▶ About this exercise:
Only certain lines below are wanted: those starting at the line containing "gp (851, 1095)" and ending at the line containing "Working at Bendigo Health", both included, each retyped exactly.

▶ Records provided:
● ● ● ● ●
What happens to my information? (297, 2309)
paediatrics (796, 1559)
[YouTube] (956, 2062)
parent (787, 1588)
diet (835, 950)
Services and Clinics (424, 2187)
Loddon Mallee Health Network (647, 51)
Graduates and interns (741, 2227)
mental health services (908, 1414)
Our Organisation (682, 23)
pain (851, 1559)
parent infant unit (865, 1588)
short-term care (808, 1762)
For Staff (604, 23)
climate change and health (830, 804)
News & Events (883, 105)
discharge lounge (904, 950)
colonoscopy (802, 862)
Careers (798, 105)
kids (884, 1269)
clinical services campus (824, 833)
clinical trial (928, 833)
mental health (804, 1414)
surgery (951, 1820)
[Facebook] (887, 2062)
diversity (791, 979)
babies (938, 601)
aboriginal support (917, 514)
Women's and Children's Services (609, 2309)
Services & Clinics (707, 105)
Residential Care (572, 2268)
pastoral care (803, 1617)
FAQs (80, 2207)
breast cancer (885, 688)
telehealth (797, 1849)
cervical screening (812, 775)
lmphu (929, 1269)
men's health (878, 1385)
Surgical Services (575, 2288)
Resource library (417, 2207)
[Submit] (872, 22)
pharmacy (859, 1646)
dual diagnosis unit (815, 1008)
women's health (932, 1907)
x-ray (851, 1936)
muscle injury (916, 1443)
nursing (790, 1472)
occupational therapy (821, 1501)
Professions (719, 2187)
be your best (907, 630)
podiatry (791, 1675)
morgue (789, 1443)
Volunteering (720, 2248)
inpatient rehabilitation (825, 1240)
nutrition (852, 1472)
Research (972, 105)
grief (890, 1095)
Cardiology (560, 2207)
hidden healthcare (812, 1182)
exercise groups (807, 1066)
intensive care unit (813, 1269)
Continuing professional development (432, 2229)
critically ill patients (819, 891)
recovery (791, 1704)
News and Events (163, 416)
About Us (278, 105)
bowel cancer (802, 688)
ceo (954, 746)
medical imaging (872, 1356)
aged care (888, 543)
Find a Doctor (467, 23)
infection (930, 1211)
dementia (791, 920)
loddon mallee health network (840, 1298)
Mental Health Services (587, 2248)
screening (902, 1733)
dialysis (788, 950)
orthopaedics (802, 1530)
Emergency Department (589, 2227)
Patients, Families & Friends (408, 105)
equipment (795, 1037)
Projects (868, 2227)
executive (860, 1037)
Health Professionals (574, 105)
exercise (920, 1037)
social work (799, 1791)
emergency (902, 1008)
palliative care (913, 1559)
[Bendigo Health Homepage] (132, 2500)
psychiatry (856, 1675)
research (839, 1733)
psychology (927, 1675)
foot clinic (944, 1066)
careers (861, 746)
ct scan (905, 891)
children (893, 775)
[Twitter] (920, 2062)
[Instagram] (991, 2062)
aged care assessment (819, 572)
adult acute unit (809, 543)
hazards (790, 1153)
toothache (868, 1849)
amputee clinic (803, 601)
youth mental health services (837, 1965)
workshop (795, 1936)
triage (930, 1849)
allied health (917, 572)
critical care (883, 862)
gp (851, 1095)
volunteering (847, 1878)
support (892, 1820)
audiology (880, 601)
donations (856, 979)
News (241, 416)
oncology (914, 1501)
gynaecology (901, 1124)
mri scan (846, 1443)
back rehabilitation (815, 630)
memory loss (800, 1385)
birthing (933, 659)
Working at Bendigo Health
● ● ● ● ●
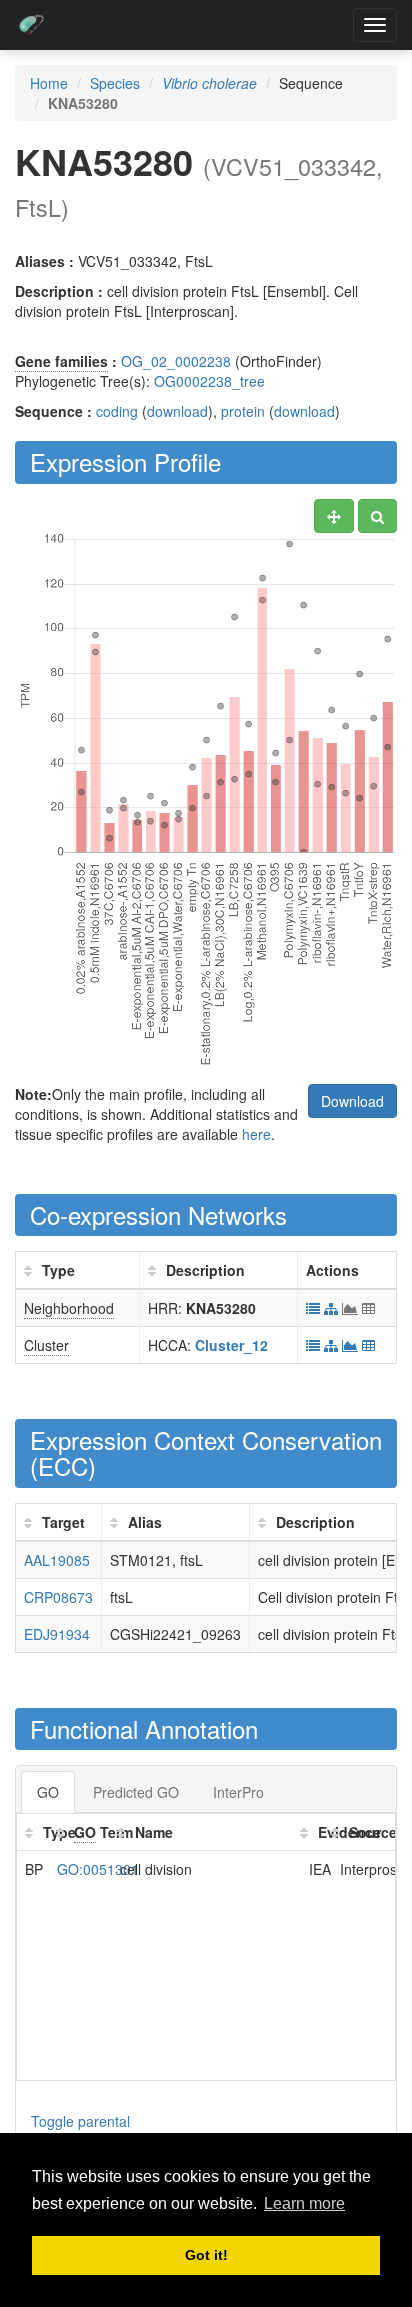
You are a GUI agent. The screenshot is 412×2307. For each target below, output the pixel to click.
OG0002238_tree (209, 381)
● ● ● ● ●
▶ Answer space:
gp (851, 1095)
volunteering (847, 1878)
support (892, 1820)
audiology (880, 601)
donations (856, 979)
News (241, 416)
oncology (914, 1501)
gynaecology (901, 1124)
mri scan (846, 1443)
back rehabilitation (815, 630)
memory loss (800, 1385)
birthing (933, 659)
Working at Bendigo Health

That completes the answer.